Wednesday, February 13, 2008

it fell upon this paper, a muddied river

2.13.2008 [at eaps]

it fell upon this paper, a muddied river

and with each lettered word
that falls upon this paper,
I spell response

I respond to life that
calls out to me and I
am flooded with whispers

before me lay
a muddied river that flows
stronger than any wind that blows

the river that leads and ends
with some unknown destination

I built this raft to ride upon
I gave myself this single oar

from the river’s source I am carried
with only a pole to guide me

as I near the rivers end
the water becomes clear
and the water becomes salty

the sun shines bright
I, with my bleached shirt

waves splash upon my raft
I, with my salty hair

the ocean before me is vast
I, with my single oar

my raft is tightly bound
as the oar turns to mast
and shirt fashioned into sail

the muddied river lay behind me
and I call back,
flooding her with whispers

for each lettered word
that fell upon this paper,
I spelled response.




Kevin M. Reader

Wednesday, February 6, 2008

This is a square.


The Moments of your Life

5.13.2007 (2) [Café Kopi] The Moments of Your Life.


birth

[insert your moments here]


death





Kevin M. Reader
-----------------
I really like to challenge preconcieved notions of what is and is not art, poetry, etc. I really want to challenge people and make them create. Invoke a personal response. That sort of thing.

Tuesday, February 5, 2008

The Sis realized

Mayamerica

Trendsetter, mold-breaker, poster child. Call me what you will. I'm going to be putting up a show all about being Mayan. It's going to be a thesis project. There will be informed materials. But it is all accessible, and I know what I am doing. Oh wait, I don't have a clue what I'm doing, but I know where to fill in the gaps. I know how to pretend like I know what I am doing.

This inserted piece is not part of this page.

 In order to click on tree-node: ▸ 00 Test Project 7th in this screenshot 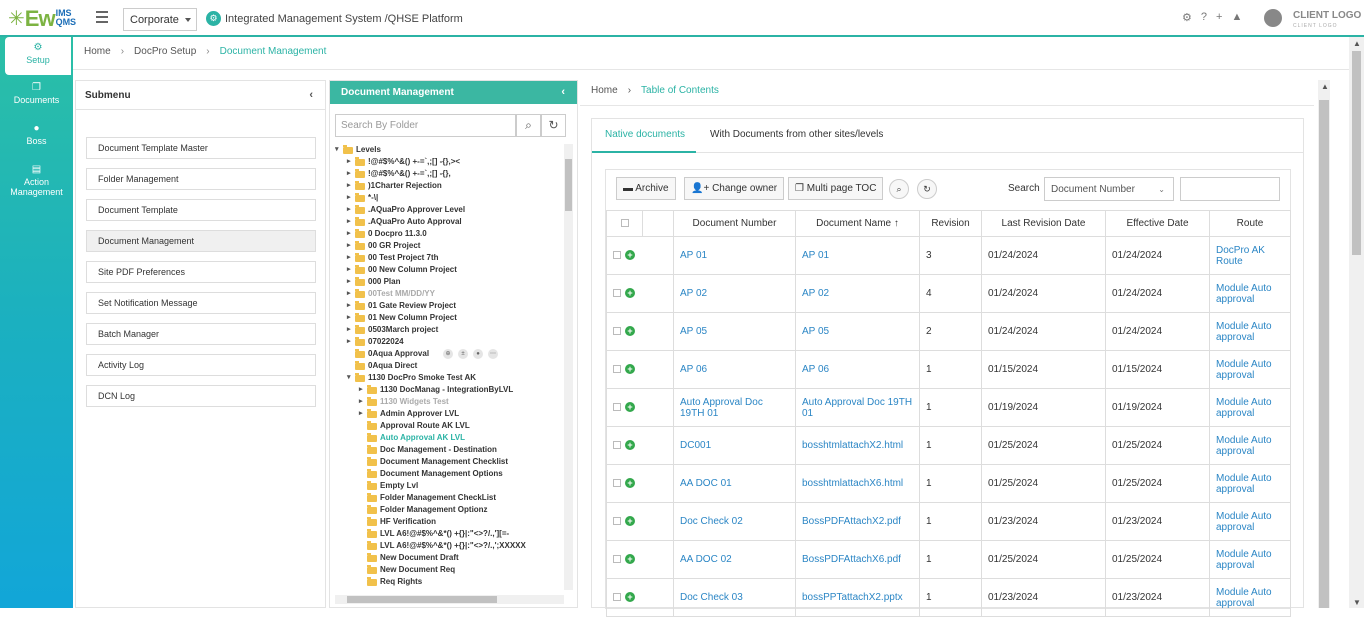, I will do `click(393, 258)`.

The scary part is that I am not Mayan and I want it to be well recieved. There will be hardships and frustrations, but I will endure and overcome.

Here goes nothing and here goes everything.

Blessful

Rhymes with stressful.

I'm blessed with a wide array of wonderful special people in my life.

I'm blessed with doing many wonderful wonderful things in my life, right now.

However, the added pressure of extra things causes one to stress out. I've never been that great at time management. I'm a procrastinator if I want to be. Although, I can be proactive. I go out and do things on my own when inspired.

Speaking of which, I think I've got this thesis thing figured out. As long as my chips fall into place and not off of my plate, then all will be in order. If not, its back to the proverbial drawing board. Problem is, my lead is broken, and I'm out of ink. If I can't do what I want, I'm going to have to play by the rules and do what someone else wants. Which is alright. I mean, we play by the rules to get ahead within a given system. However, when we challenge these rules and step outside of our normativity, we really begin to create. That's what I am out to do, create. Then re-create. Then recreate. Enjoy myself through relaxation and restore myself physically and mentally.

Oh yeah, Minneapolis was awesome. Takes a lot out of a person riding in a car for 18 hours out of a given 36. It was worth it, and the people made the experience all the more worthwhile. A lovely performance was given. In spite of this, it is always nice to come home to the person that you love.

Wednesday, January 30, 2008

Friday's List

Here's a list of stuff that I need to do:

  • Ropes
  • Oil
  • Gas
  • Air

Wow, that sounds really vague, or dirty.

See, I'm headed up to Minneapolis for 1.5 days with some friends to see some other friends in a performance. I think it's going to be in a bowling alley/theatre...maybe. I'm intrigued, none-the-less. 8 hours each way. Leaving Saturday morning.

My brother is coming in Thursday night to visit the U of I as a hopeful transfer student. A non-traditional. Then he's hanging out Friday for that stuff. That night, I'll be attending a formal with the 4H house as I will be accompanying Amanda. I'm excited to break out my dancing shoes and dust off a tie. There is something really romantic about slow dancing under some colored lights on a wooden floor.

Tuesday, January 29, 2008

Scones to pick with you

No, this isn't some crazy adventure through a mystery land where baked goods grown on trees like ripened fruit.

My boss made scones today, and they are lemon poppy seed. But for some reason they kind of taste like corn to me. However, they are delicious and I want them in my mouth. Then in my stomach.

I'm in an improv troupe. We perform every Monday. I'll be gone from this place called Champaign next year and won't have that anymore. That makes me sad. However, the prospects for growing up are exciting. I love to perform and hope I will have the time, outlets and opportunities to do so while I mature or deture, whichever way you look at it. So I say, seek it out, and make it last.

I think I was listening to a song by Beck just yesterday and the line, "You'll never find true love unless you look for it" rings prominantly true in my ears today. And that makes me want to book some flight tickets to celebrate true love.